Les relations entre Hassan al-Banna et le nazisme sont plus complexes mais, pendant les années 30, son mouvement, aidé par les Allemands, s’en est pris, non seulement au sionisme, mais aux Juifs en général. « Ce mouvement islamiste naissant a été subventionné par des fonds allemands », écrit Küntzel. « Ces aides ont permis aux Frères musulmans de créer une imprimerie qui employait 24 personnes, et d’utiliser les méthodes de propagande les plus modernes. » Les Frères musulmans, poursuit Küntzel, ont joué un rôle crucial dans la publication et la distribution de traductions en arabe de « Mein Kampf » et des « Protocoles des Sages de Sion ». Dans le monde arabe, les méthodes et l’idéologie nazies ont galvanisé la ferveur anti-sioniste, et les effets de cette campagne se font encore sentir aujourd’hui.

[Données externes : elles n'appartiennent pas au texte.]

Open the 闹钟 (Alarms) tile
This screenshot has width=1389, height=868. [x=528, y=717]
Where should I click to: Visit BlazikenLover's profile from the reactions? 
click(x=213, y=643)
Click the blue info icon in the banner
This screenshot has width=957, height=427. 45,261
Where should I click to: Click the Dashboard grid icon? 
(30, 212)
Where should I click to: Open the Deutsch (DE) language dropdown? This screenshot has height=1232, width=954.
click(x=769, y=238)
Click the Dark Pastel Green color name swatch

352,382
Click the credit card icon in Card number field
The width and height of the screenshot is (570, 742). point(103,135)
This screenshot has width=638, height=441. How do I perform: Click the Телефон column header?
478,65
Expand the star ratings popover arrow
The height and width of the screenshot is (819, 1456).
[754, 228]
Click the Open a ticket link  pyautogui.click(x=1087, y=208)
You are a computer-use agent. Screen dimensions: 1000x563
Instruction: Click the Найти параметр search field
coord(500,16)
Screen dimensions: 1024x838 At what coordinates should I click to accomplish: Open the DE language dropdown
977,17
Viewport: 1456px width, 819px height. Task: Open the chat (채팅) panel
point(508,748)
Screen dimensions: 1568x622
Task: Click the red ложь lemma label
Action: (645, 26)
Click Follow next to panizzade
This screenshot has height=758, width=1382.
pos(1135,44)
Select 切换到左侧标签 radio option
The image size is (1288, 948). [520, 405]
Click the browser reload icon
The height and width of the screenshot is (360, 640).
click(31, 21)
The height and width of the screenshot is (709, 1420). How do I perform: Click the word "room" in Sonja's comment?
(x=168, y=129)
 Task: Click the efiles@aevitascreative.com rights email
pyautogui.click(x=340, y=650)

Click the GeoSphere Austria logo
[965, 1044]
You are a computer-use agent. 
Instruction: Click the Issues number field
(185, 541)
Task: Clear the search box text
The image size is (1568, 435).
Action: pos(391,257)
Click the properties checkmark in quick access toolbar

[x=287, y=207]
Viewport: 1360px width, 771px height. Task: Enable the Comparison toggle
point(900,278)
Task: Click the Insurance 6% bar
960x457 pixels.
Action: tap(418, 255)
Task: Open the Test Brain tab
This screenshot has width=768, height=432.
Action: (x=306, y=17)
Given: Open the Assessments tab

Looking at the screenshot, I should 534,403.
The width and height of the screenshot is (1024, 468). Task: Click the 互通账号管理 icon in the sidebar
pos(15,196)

Küntzel fait appel à des preuves impressionnantes pour appuyer sa thèse, mais, parfois, il simplifie à l’extrême. Il n’y a nul besoin de faire preuve d’indulgence à l’égard de l’Allemagne pour penser qu’au Moyen-Orient, aussi bien des idées inhérentes au monde musulman que des idées nazies ont contribué à propager l’antisémitisme. En voulant faire porter à l’Allemagne nazie la responsabilité de l’antisémitisme musulman, il va trop loin : « Bien que Khomeiny n’ait certainement pas été un acolyte d’Hitler, il n’est pas déraisonnable de supposer que sa vision du monde antisémite (…) ait été façonnée dans les années 30 », écrit Küntzel, citant en note de bas de page un article écrit par lui-même. Sa vision du conflit israélo-arabe est, elle aussi, très simpliste. Aujourd’hui, les Juifs ont un certain pouvoir au Moyen-Orient, et Israël n’est exempt ni d’excès, ni de cruauté.

Toutefois, Küntzel a raison d’affirmer que nous assistons à une explosion de la haine antisémite au Moyen-Orient, et il a raison d’en être choqué. Sa contribution la plus importante, en réalité, est sa capacité à être choqué par la rhétorique de haine et ses conséquences. L’ancien leader du Hamas, Abdel Aziz Rantissi, m’a dit un jour que « la question n’est pas de savoir ce que les Allemands ont fait aux Juifs, mais ce que les Juifs ont fait aux Allemands. » Les Juifs, a-t-il dit, ont mérité leur punition. Pour Küntzel, nous devrions considérer les hommes comme Rantissi pour ce qu’ils sont : les héritiers du mufti, et les héritiers des Nazis.